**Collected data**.
↓
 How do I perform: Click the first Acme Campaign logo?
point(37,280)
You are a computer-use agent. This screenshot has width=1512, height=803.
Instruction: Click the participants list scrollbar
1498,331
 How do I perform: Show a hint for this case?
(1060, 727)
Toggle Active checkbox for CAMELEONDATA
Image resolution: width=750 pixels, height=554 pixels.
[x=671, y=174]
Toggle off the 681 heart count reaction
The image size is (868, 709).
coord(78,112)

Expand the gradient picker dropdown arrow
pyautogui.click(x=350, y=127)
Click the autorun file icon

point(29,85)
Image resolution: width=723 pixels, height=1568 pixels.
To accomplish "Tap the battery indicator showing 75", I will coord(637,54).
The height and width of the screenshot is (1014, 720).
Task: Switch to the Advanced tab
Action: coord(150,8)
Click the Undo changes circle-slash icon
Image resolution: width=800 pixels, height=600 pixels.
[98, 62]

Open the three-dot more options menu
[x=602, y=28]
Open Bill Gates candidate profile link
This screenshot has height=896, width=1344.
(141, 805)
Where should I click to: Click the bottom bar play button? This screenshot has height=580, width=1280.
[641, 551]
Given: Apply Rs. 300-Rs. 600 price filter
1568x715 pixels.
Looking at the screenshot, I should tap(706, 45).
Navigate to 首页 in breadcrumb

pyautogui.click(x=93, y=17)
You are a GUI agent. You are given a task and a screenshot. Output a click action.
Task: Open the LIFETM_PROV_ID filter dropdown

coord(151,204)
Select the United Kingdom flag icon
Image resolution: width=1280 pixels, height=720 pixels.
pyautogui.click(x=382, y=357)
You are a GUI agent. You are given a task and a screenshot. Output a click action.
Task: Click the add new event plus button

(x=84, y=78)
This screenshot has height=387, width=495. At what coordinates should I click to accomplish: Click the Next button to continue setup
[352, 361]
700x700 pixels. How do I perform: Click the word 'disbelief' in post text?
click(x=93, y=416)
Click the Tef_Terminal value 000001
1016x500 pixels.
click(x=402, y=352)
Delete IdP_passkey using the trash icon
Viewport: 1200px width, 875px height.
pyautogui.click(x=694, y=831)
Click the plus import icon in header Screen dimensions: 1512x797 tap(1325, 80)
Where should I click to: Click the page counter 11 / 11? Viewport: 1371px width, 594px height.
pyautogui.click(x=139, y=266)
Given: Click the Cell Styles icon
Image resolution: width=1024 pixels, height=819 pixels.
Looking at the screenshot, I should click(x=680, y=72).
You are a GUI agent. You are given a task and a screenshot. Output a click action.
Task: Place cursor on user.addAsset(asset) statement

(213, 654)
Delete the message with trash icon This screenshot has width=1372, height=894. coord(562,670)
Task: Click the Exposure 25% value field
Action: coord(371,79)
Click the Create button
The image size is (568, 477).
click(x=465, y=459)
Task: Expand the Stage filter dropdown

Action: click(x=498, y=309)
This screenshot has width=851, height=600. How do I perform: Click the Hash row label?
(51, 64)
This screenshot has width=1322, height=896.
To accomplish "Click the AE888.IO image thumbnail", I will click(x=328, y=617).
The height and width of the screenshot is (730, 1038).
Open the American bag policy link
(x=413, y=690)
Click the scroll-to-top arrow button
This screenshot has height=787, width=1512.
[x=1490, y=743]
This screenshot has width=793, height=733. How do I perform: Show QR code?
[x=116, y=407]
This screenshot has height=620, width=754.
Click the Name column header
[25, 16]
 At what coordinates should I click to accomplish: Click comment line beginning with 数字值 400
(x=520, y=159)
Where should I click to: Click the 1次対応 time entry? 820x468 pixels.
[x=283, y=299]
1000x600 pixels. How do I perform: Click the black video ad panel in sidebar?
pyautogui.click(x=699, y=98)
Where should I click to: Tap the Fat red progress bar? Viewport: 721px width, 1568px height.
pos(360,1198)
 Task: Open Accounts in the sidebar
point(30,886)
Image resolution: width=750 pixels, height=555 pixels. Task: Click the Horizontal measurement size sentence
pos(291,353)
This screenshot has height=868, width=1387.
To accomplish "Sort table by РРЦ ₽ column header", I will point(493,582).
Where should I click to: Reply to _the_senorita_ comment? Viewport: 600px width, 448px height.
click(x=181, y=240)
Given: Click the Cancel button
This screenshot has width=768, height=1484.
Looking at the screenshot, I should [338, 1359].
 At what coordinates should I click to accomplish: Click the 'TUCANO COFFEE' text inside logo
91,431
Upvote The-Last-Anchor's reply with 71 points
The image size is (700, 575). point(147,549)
↑
**Work order**.
Copy the records above exactly, from the first line through the line containing "Image resolution: width=723", and include nothing else.

**Answer for this exercise**.
 How do I perform: Click the first Acme Campaign logo?
point(37,280)
You are a computer-use agent. This screenshot has width=1512, height=803.
Instruction: Click the participants list scrollbar
1498,331
 How do I perform: Show a hint for this case?
(1060, 727)
Toggle Active checkbox for CAMELEONDATA
Image resolution: width=750 pixels, height=554 pixels.
[x=671, y=174]
Toggle off the 681 heart count reaction
The image size is (868, 709).
coord(78,112)

Expand the gradient picker dropdown arrow
pyautogui.click(x=350, y=127)
Click the autorun file icon

point(29,85)
Image resolution: width=723 pixels, height=1568 pixels.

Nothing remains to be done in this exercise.